Friday, May 5, 2017

Meteorologist Todd Gutner visits Jordan-Small School by Lorraine Glowczak

The sixth-grade students from Lynne Estey’s science class, at Jordon-Small Middle School, had the opportunity to learn the ropes of a meteorologist from the WCSH Channel 6 TV station in Portland. Morning weatherman Todd Gutner spoke to the crowd of 11 and 12-year-olds about the science behind weather on Thursday, April 27 in the school’s library.
He began his talk by stating that, as a morning weatherman he must get up by 2:00 a.m. to be on the air by 6:00 a.m. “In the winter,” Gutner began. “I get up at 1:15 a.m. Winter weather is a little more complicated and takes more time to prepare for the morning broadcast.”

Gutner stated that he has a great time being a meteorologist, explaining that often he and the other co-hosts tell jokes and laugh with one another. 

“There are times, however, when things are serious,” Gutner explained. “Weather can be a very serious topic because it can be dangerous and affect daily life.”

As an example, he spoke about the thunderstorms he has covered over the years. Specifically, a thunderstorm that developed into a tornado warning in the Rangeley/Farmington area and most of the Carrabassett Valley a couple of years ago. was at this point students got to view a live broadcast of Gutner on air during that tornado warning. By watching the video, they got a better understanding of the science behind summer meteorological conditions such as velocity, high air pressure, low air pressure, the exact definition of a tornado warning and the difference between a cyclone and a funnel cloud.

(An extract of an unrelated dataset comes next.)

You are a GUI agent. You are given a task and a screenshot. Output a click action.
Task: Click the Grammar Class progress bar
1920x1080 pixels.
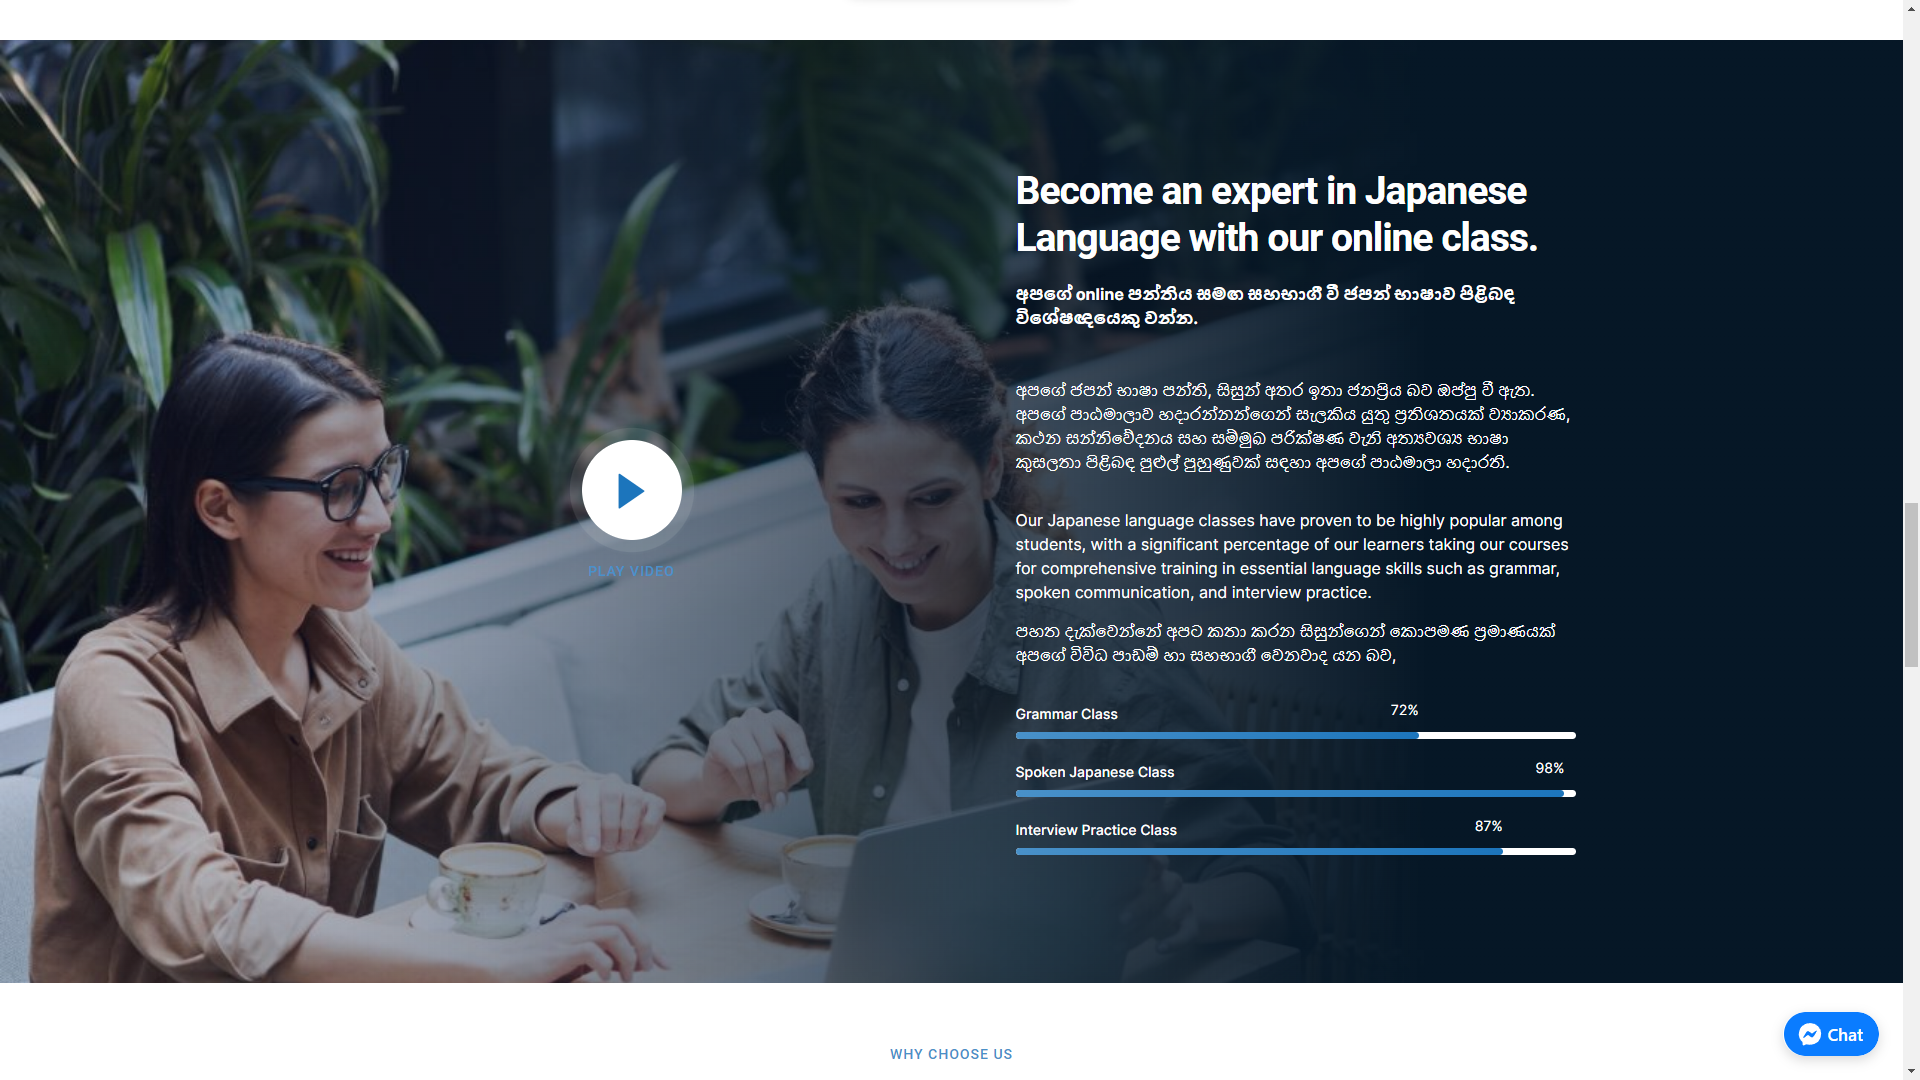pos(1294,736)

The students also discovered that tornados are labeled into specific categories. Based upon the Fujita Scale, a scale for rating tornadoes established upon the amount of damage it has caused, tornadoes are given between a F1(least amount of damage) to F5 (the most damage.)

“In Maine, there has never been a tornado greater than an F2,” Gutner said.

Gutner discussed what to do during a tornado warning to keep safe. His suggestions included going to the lowest point in the home, staying away from windows and using pillows and blankets for protection.
6th students prepare to be filmed for TV

Students were given an opportunity for question and answers. Lightening was one major topic of discussion, including the occasional “bolt from the blue” lightning. This occurrence is a lightning bolt that can strike many miles away from the thunderstorm cloud that produces it and can be exceptionally dangerous.

The morning talk ended with the 6th grade class being filmed by Gutner himself in front of “Stormy”, the Channel 6 weather vehicle, for the Friday morning’s broadcast. If you missed last Friday morning’s weather broadcast, the students got the opportunity to be on air at 6:55 a.m. telling the viewers who they were and what school they were from. Their on-air limelight ended with the morning shout, “Wake Up!”